* _TEXT_:
####################
CONDITIONS PRECEDENT
The effectiveness of this Amendment is subject to the satisfaction of the following conditions precedent on or before the date hereof:
(a)The representations and warranties of Seller and Guarantor set forth herein shall be true, correct, complete and accurate in all respects as of the date hereof;
(b)Seller shall have paid to Purchaser the amounts set forth in Article 2(a) above; and
(c)Seller shall have paid or reimbursed all of Purchaser’s out-of-pocket costs and expenses, including reasonable fees and expenses of counsel, incurred in connection with the preparation, negotiation, execution and consummation of this Amendment and other costs and expenses due and payable as of the date hereof pursuant to Article 25(b) of the Repurchase Agreement.
ARTICLE V.
GOVERNING LAW
THIS AMENDMENT SHALL BE CONSTRUED IN ACCORDANCE WITH THE LAWS OF THE STATE OF NEW YORK, AND THE OBLIGATIONS, RIGHTS, AND REMEDIES OF THE PARTIES HEREUNDER SHALL BE DETERMINED IN ACCORDANCE WITH SUCH LAWS WITHOUT REGARD TO THE CONFLICT OF LAWS DOCTRINE APPLIED IN SUCH STATE (OTHER THAN SECTION 5-1401 OF THE GENERAL OBLIGATIONS LAW OF THE STATE OF NEW YORK).
ARTICLE VI.
MISCELLANEOUS
(a)Limitations. This Amendment shall not constitute, and shall not be construed as, a waiver of any right or remedy of Purchaser under the Repurchase Agreement. All such rights and remedies are hereby expressly reserved by Purchaser.
(b)Full Agreement. This Amendment contains a final and complete integration of all prior expressions by the parties with respect to the subject matter hereof.
(c)Amendment. This Amendment may not be amended or otherwise modified, waived or supplemented except by an instrument in writing signed by the parties hereto.
####################
* _SET EXERCISE A_: In the records, replace "screenshot" with "screen capture" in the lines running from the one containing "The width and" through the one containing "click(x=862, y=147)", inclusive, and leave everything else unchanged. Give only those lines, without the pictures.
####################
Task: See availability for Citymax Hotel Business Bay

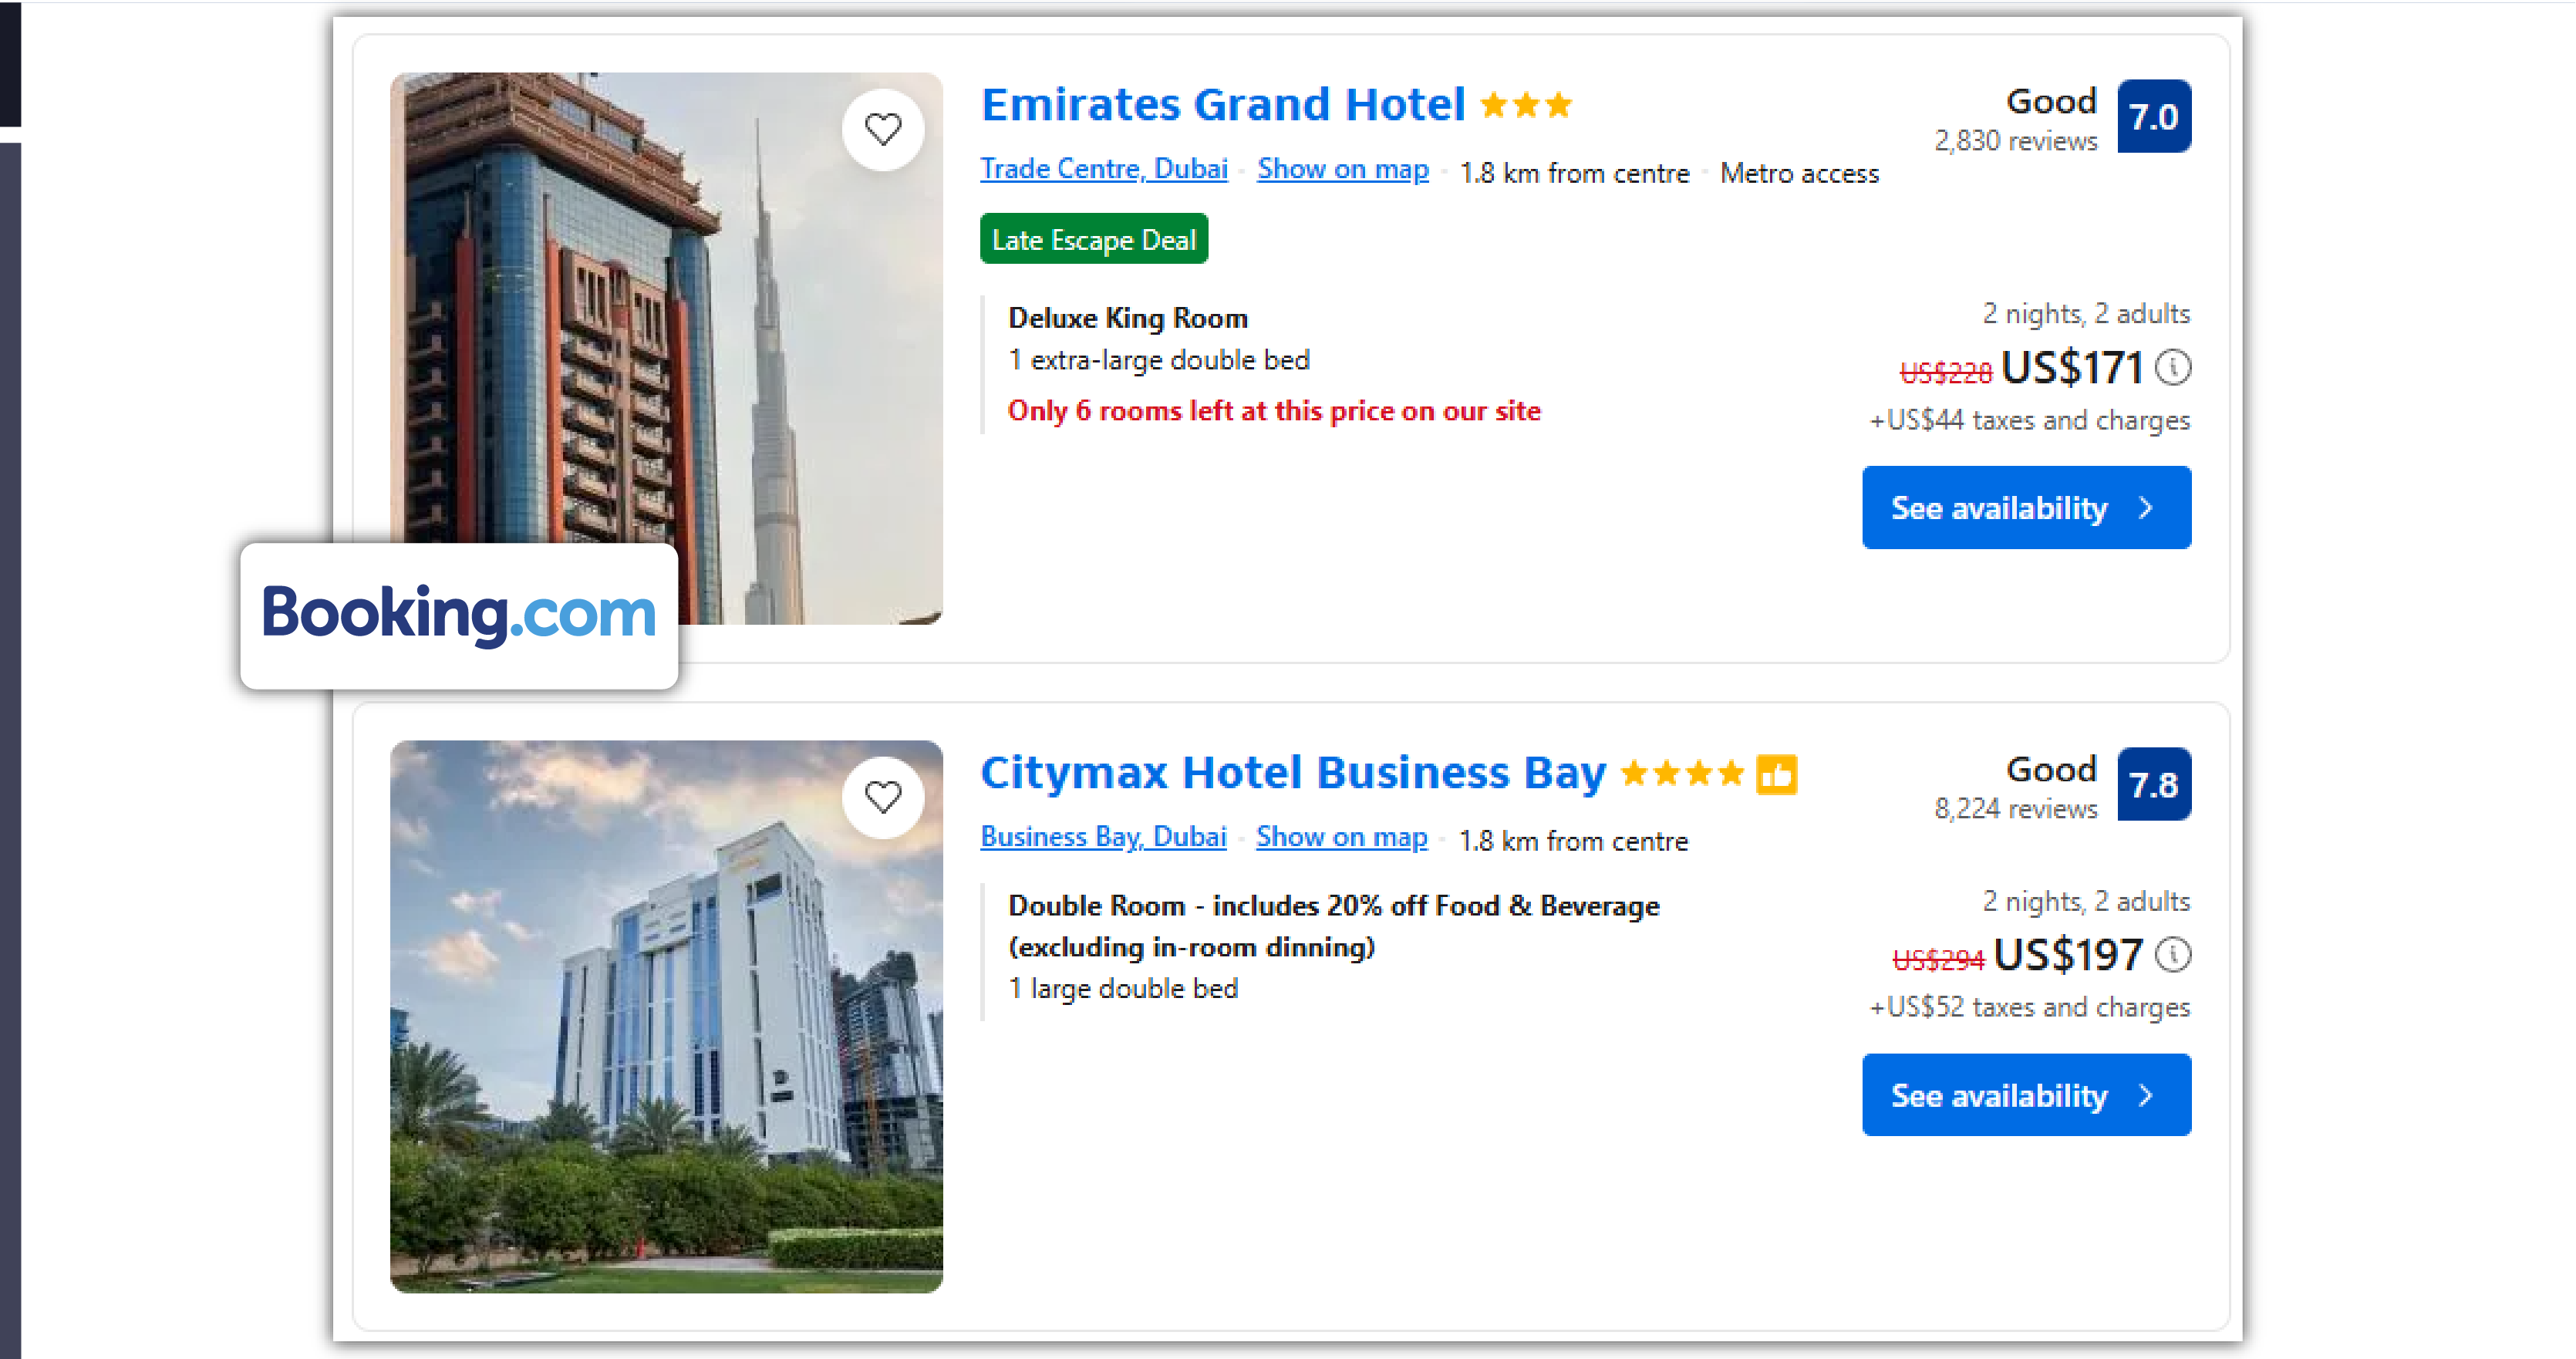Action: pos(2026,1095)
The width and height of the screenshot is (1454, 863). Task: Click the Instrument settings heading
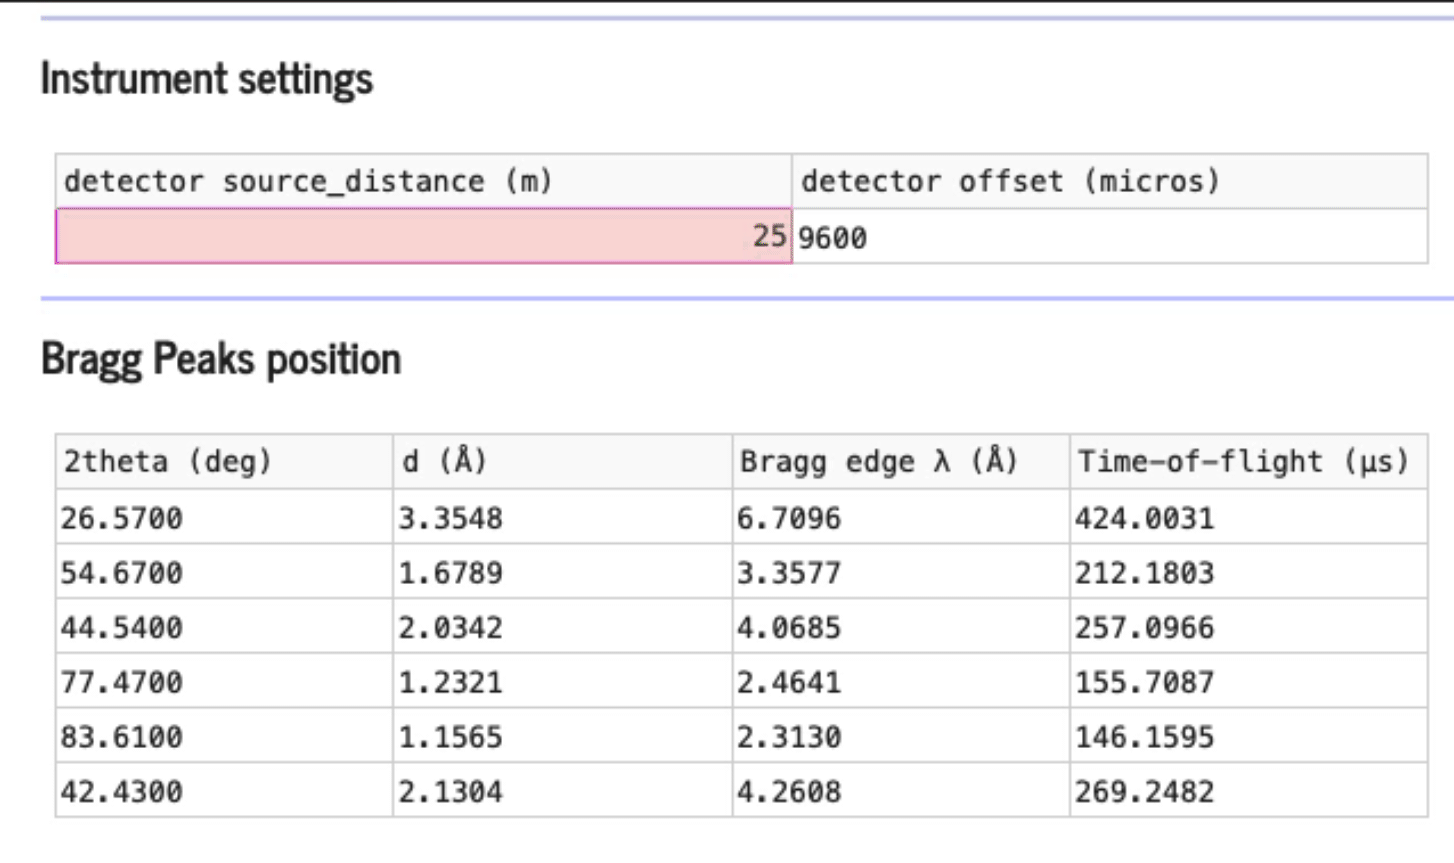pyautogui.click(x=207, y=79)
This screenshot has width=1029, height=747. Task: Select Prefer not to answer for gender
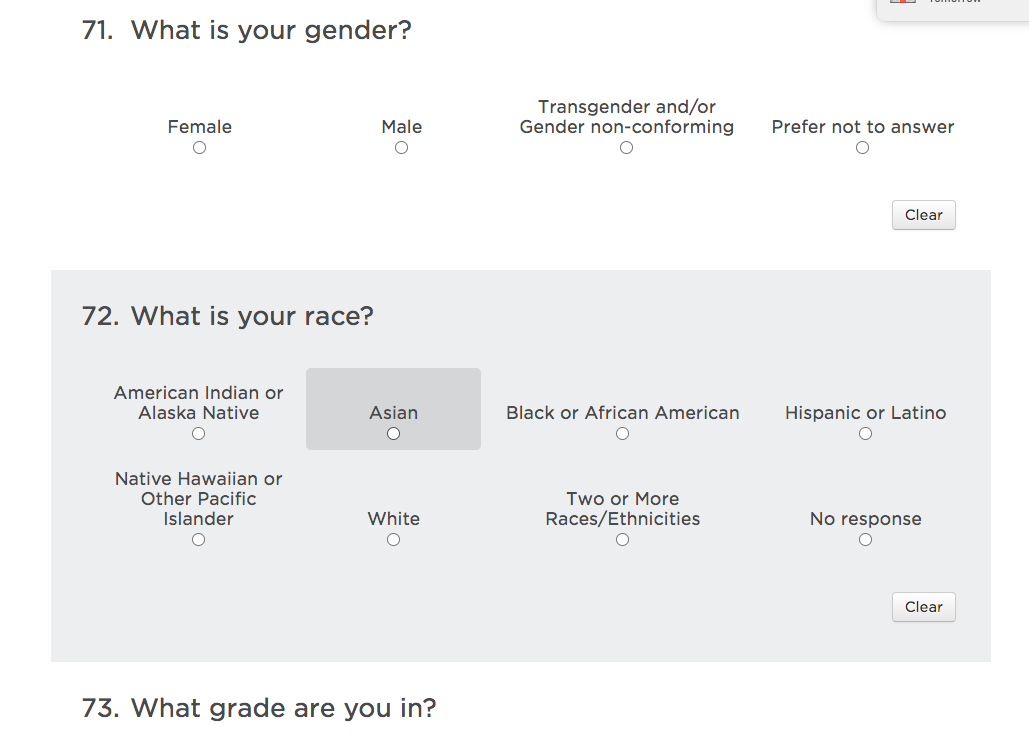click(x=862, y=147)
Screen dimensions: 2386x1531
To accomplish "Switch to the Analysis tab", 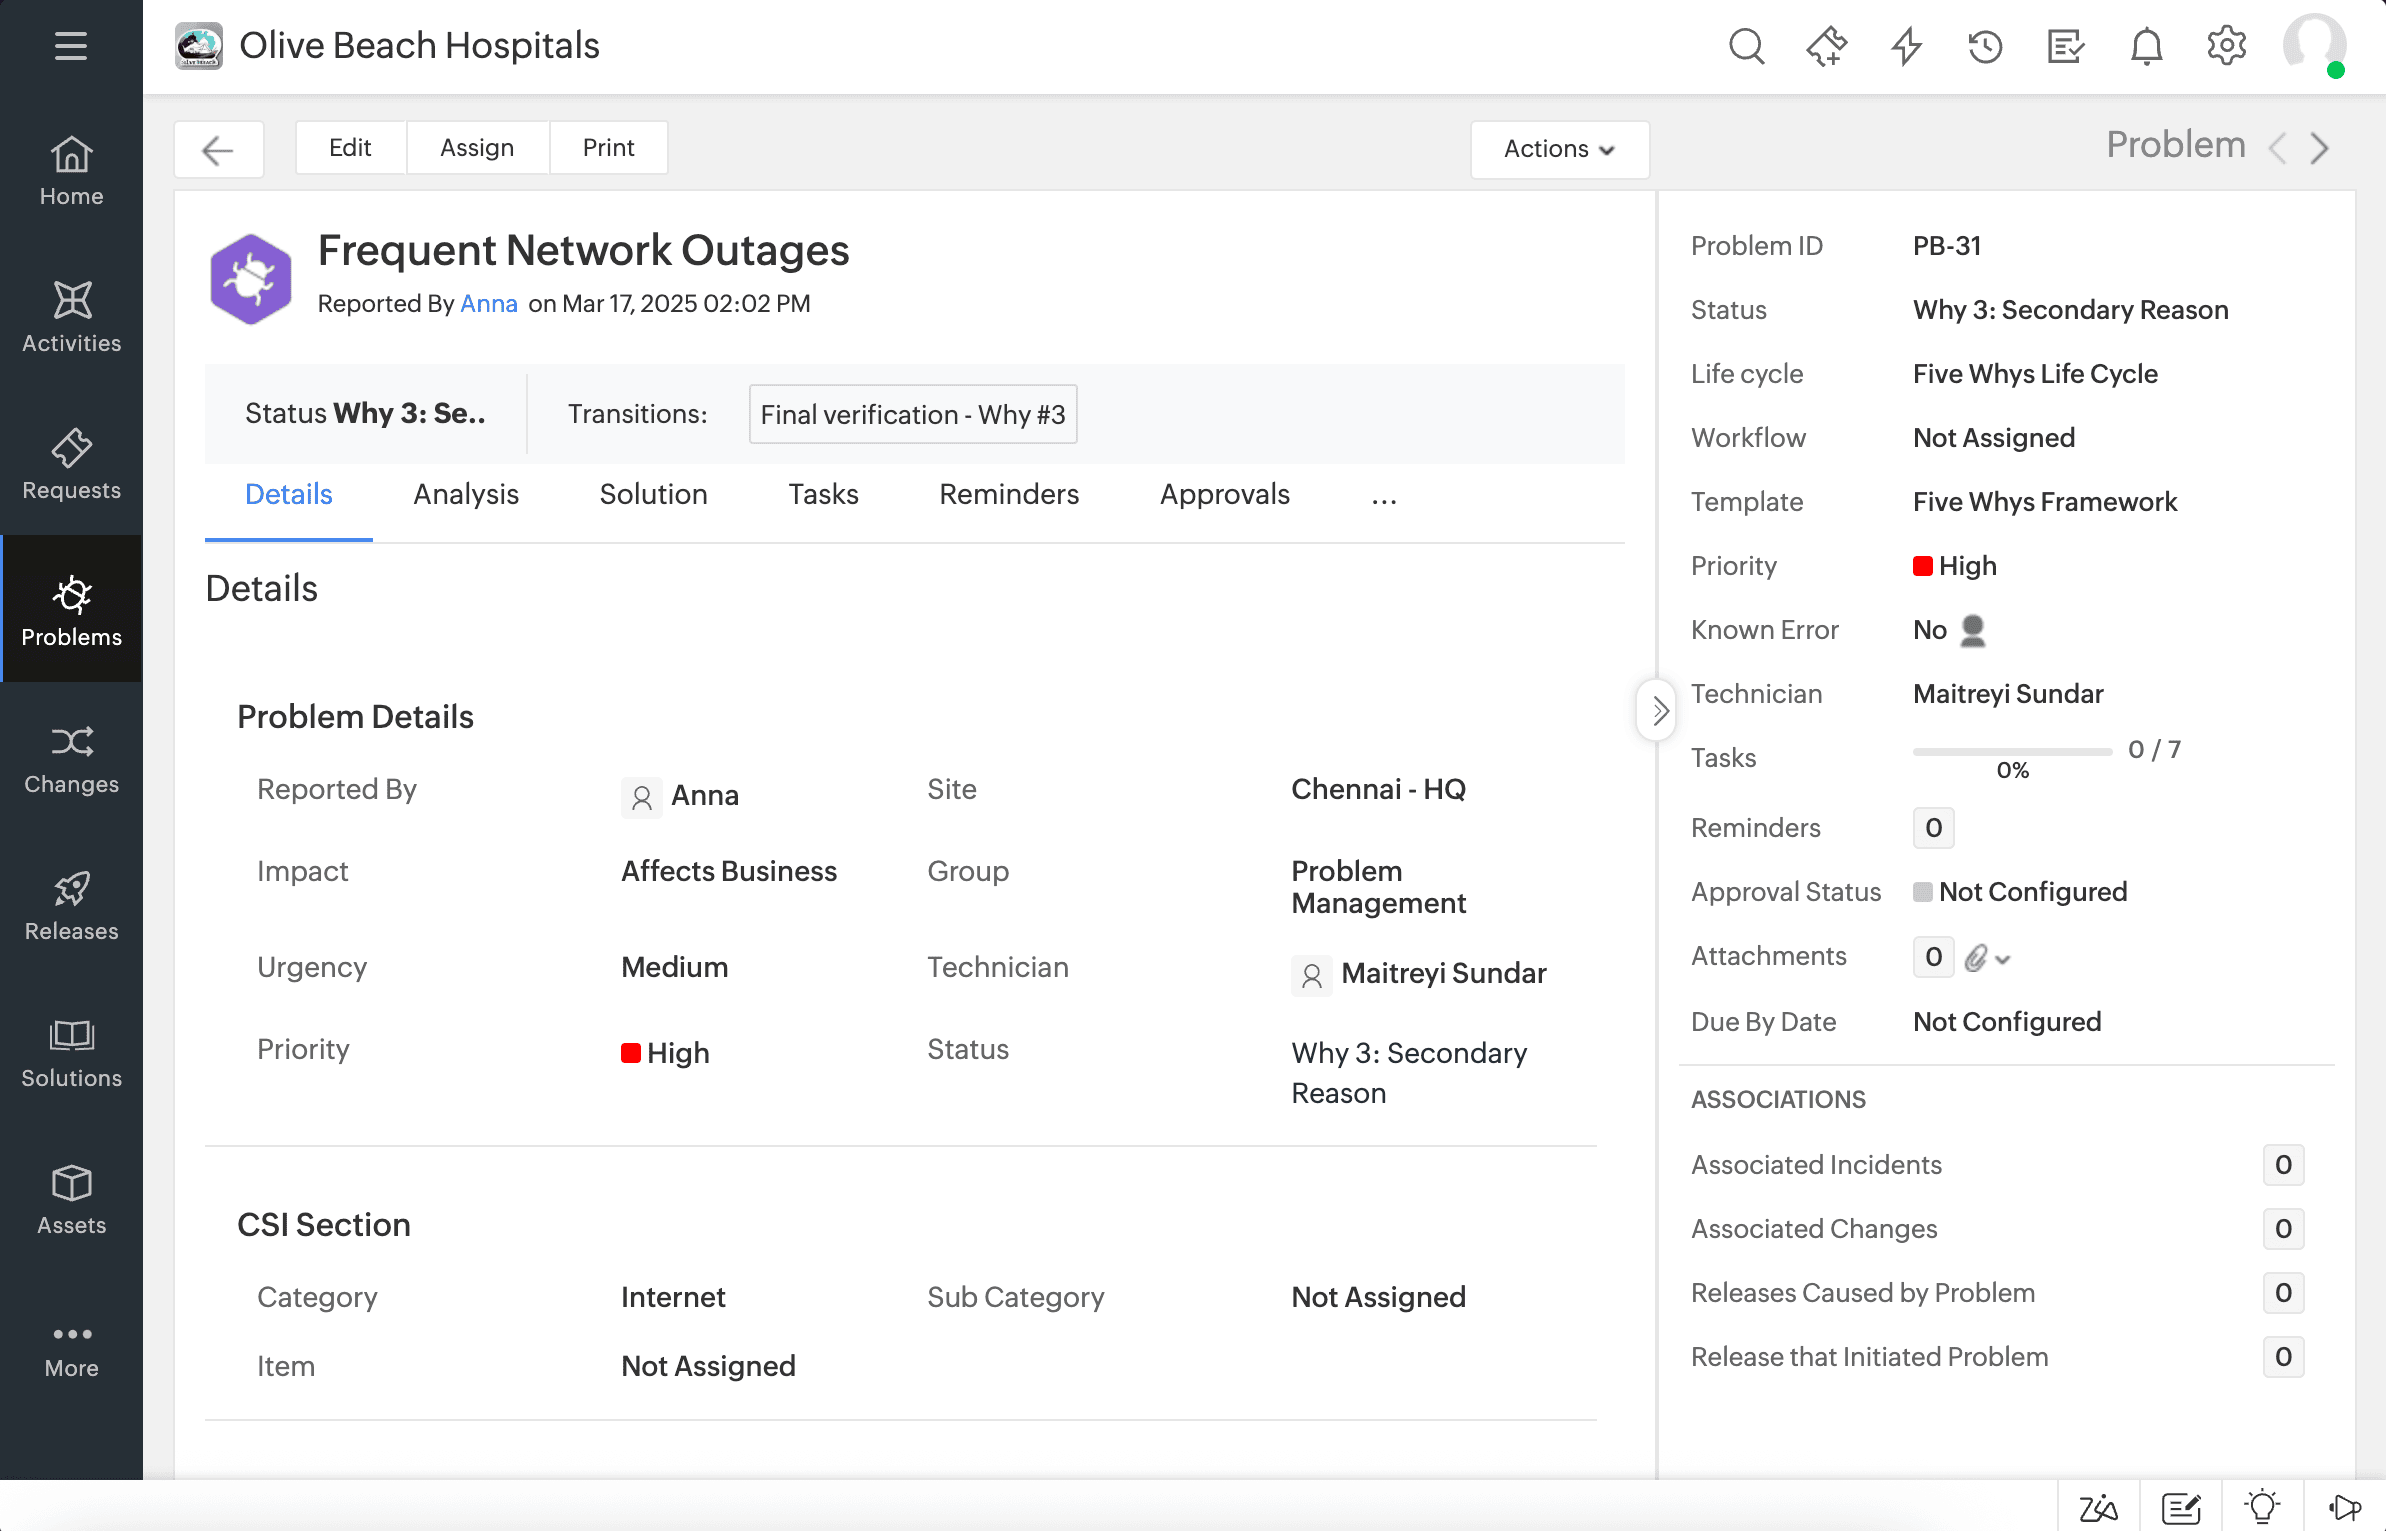I will pos(466,494).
####################
* _SET EXERCISE B_: According to the amendment text, the laws of which state govern how the Amendment is construed?

* _TASK RESPONSE A_:
The width and height of the screen capture is (1454, 863). Task: Click the Instrument settings heading
pyautogui.click(x=207, y=79)
This screen capture has width=1029, height=747. Task: Select Prefer not to answer for gender
click(x=862, y=147)

* _TASK RESPONSE B_: The laws of the State of New York.